§ **Given request**: Render the entries from the line containing "You are a GUI" through the end of the entries as a numbered list, leaving out blank lines and omitting the pictures.

Excerpt from a dataset
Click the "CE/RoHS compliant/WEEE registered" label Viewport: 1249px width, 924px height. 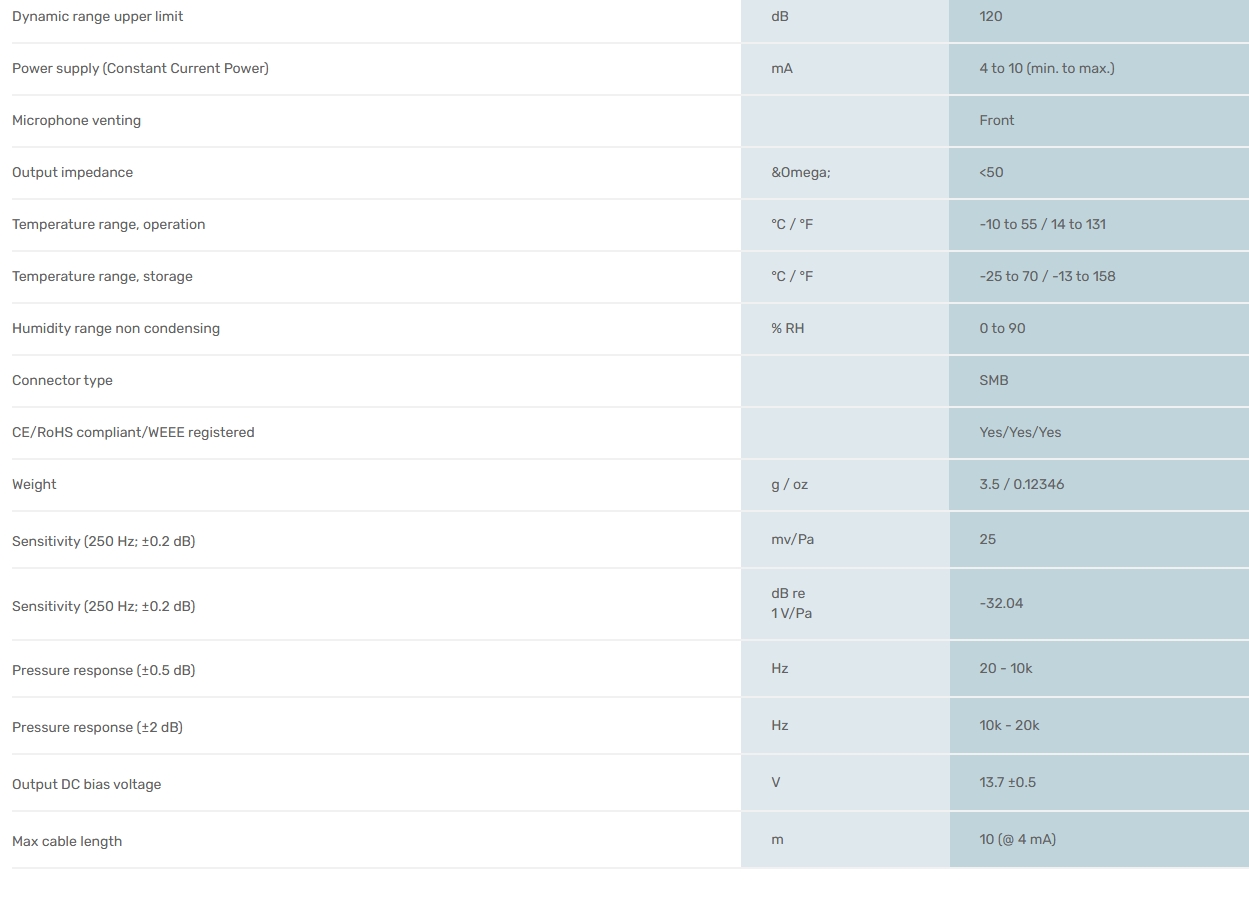(133, 433)
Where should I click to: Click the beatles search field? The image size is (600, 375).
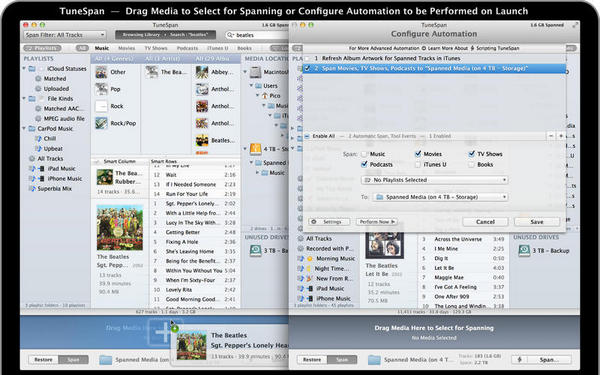[257, 35]

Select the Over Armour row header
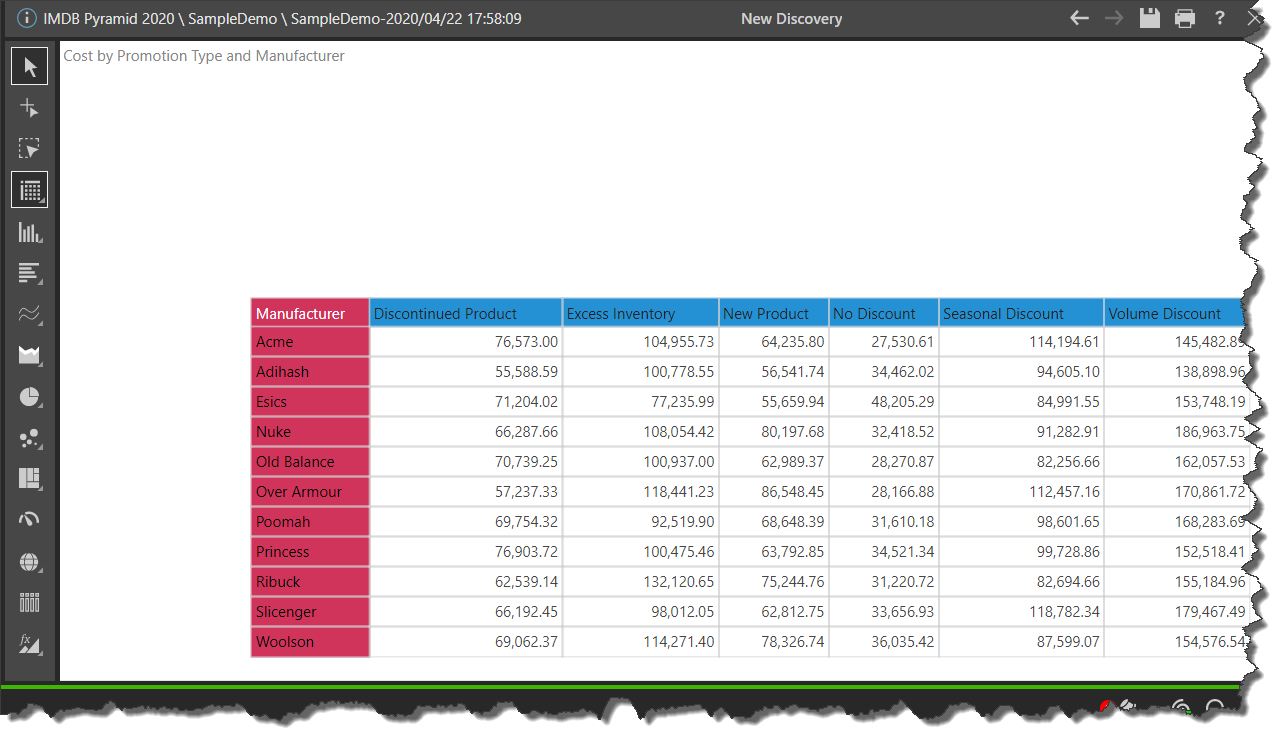310,492
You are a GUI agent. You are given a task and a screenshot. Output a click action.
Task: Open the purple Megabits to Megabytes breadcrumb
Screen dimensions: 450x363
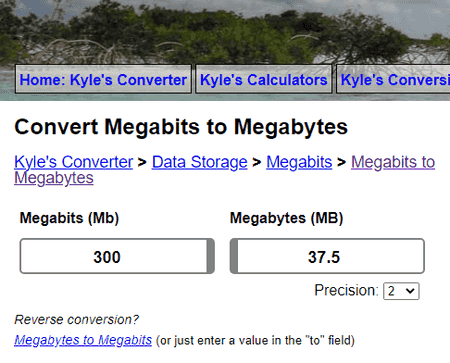393,162
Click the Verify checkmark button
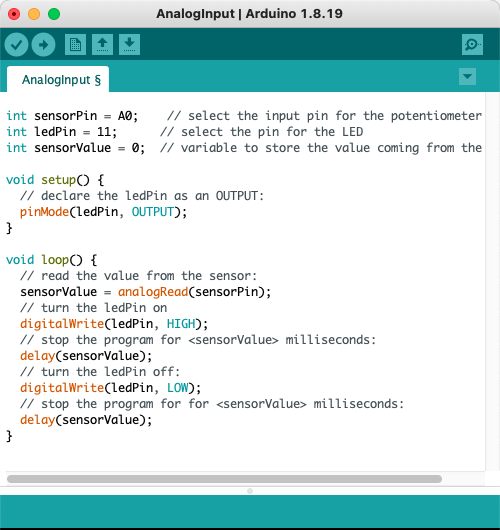 (16, 45)
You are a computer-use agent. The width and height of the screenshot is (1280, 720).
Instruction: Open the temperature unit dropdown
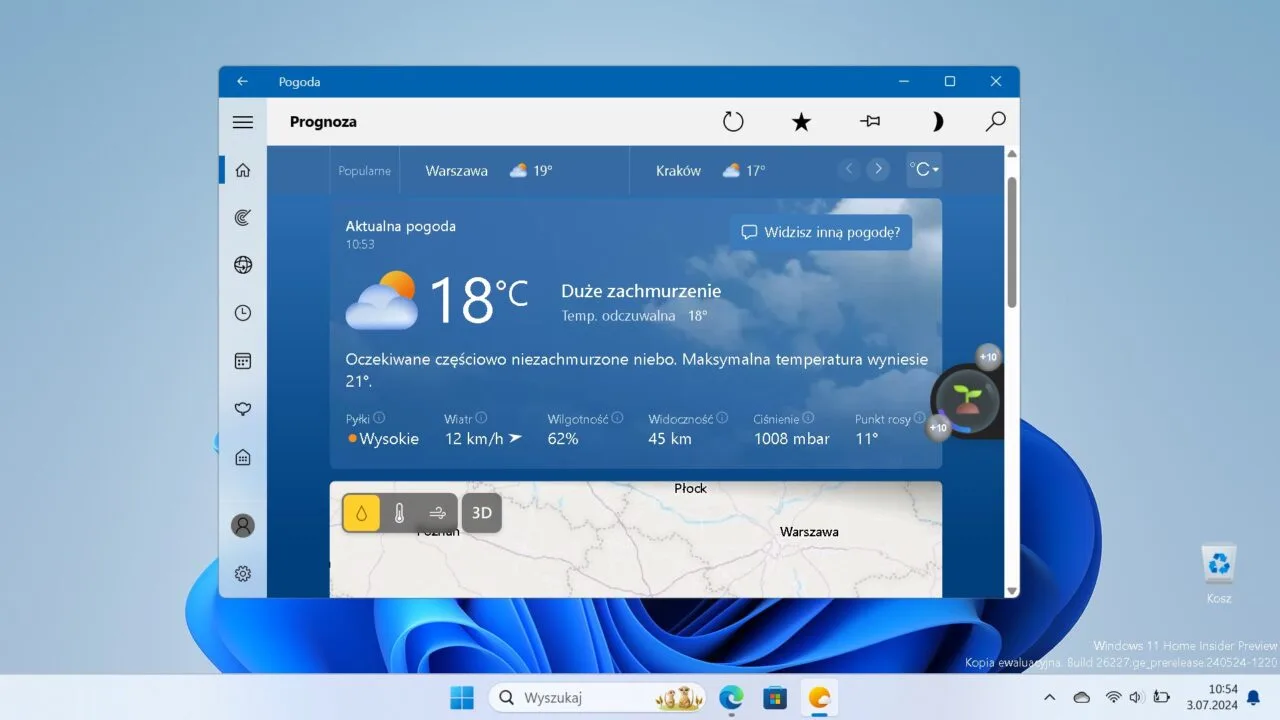coord(923,169)
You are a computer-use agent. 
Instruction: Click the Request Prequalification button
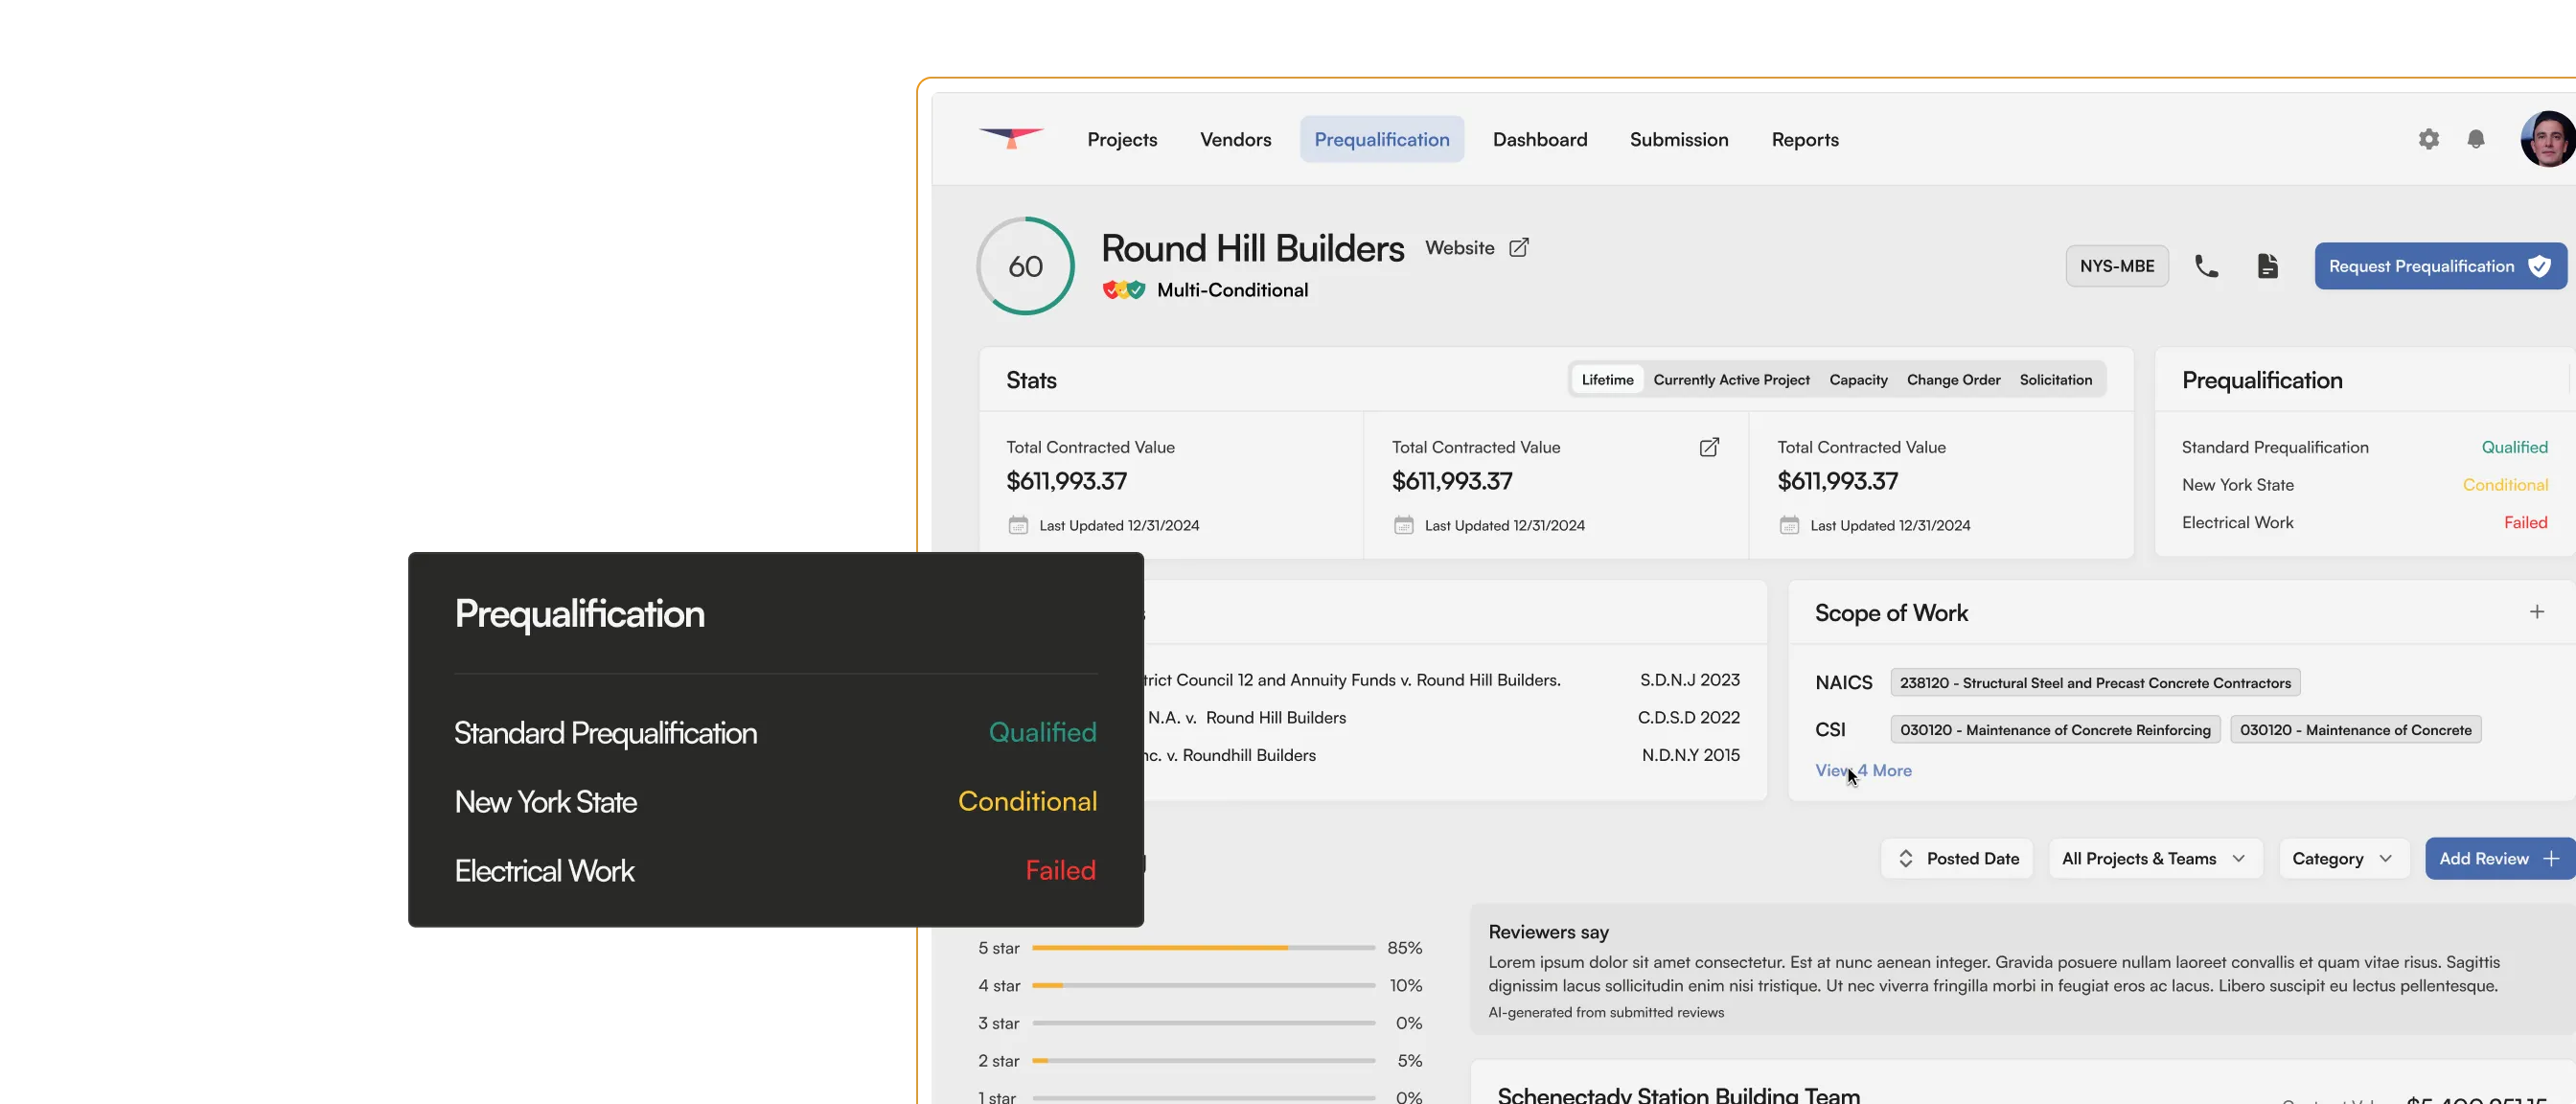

§ **Exercise result**:
1. You are a GUI agent. You are given a task and a screenshot. Output a click action.
2. Task: Open the purple Megabits to Megabytes breadcrumb
3. Screen dimensions: 450x363
4. 393,162
5. Click the Verify checkmark button
6.  (16, 45)
7. You are a computer-use agent. The width and height of the screenshot is (1280, 720).
8. Instruction: Open the temperature unit dropdown
9. coord(923,169)
10. You are a computer-use agent. 
11. Instruction: Click the Request Prequalification button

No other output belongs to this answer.